Я начинаю помнить маму очень, очень рано. Когда я ложилась в кроватку, она присаживалась на край ее и пела песни с печальными словами и грустным мотивом. Она хорошо пела, моя бедная красавица «деда»! [Деда — мать по-грузински (Здесь и далее примеч. автора).]
И голос у нее был нежный и бархатный, как будто нарочно созданный для таких печальных песен… Да и вся она была такая нежная и тихая, с большими, грустными черными глазами и длинными косами до пят. Когда она улыбалась — казалось, улыбалось небо…
Лишь только, поздоровавшись с моим отцом, он усаживался с ногами, по восточному обычаю, на пестрой тахте, я вскакивала к нему на колени и, смеясь, рылась в карманах его бешмета, [Бешмет — род кафтана, обшитого галуном.] где всегда находились для меня разные вкусные лакомства, привезенные из аула.
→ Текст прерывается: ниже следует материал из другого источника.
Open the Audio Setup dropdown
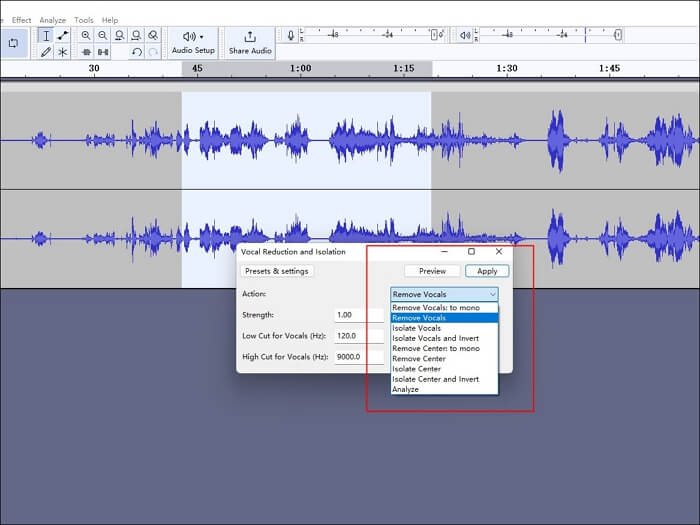The image size is (700, 525). (x=193, y=43)
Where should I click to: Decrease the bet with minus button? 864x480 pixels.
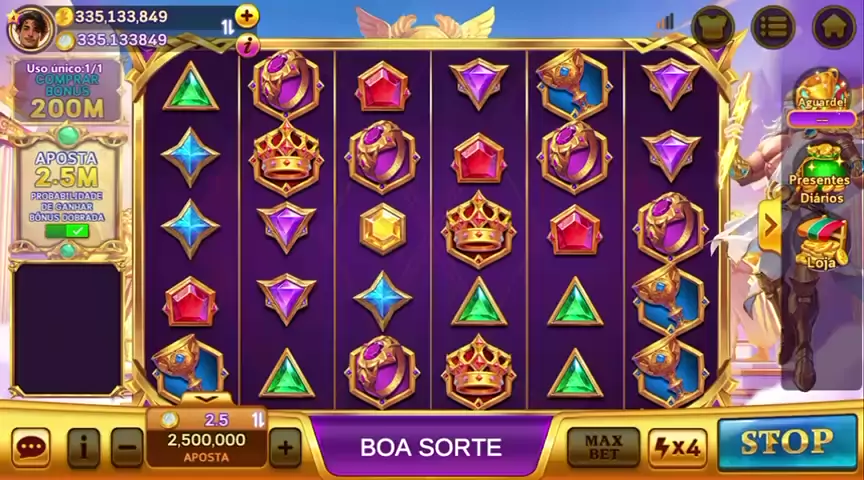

Чего тут только не было — и засахаренный миндаль, и кишмиш, и несколько приторные медовые лепешки, мастерски приготовленные хорошенькой Бэллой — младшей сестренкой моей матери.
— Слушай, кунак [Кунак — друг, приятель.] Магомет, — вырвалось у него в одну из таких бесед, — тебе нечего беспокоиться за твою дочь: она счастлива, ей хорошо здесь, наша вера стала ей родной и близкой. Да и поправить сделанного нельзя… Не беспокой же ты даром мою княгиню. Видит Бог, она не переставала быть тебе покорной дочерью. Передай это своему мулле, и пусть он поменьше заботится о нас, да поусерднее молится Аллаху.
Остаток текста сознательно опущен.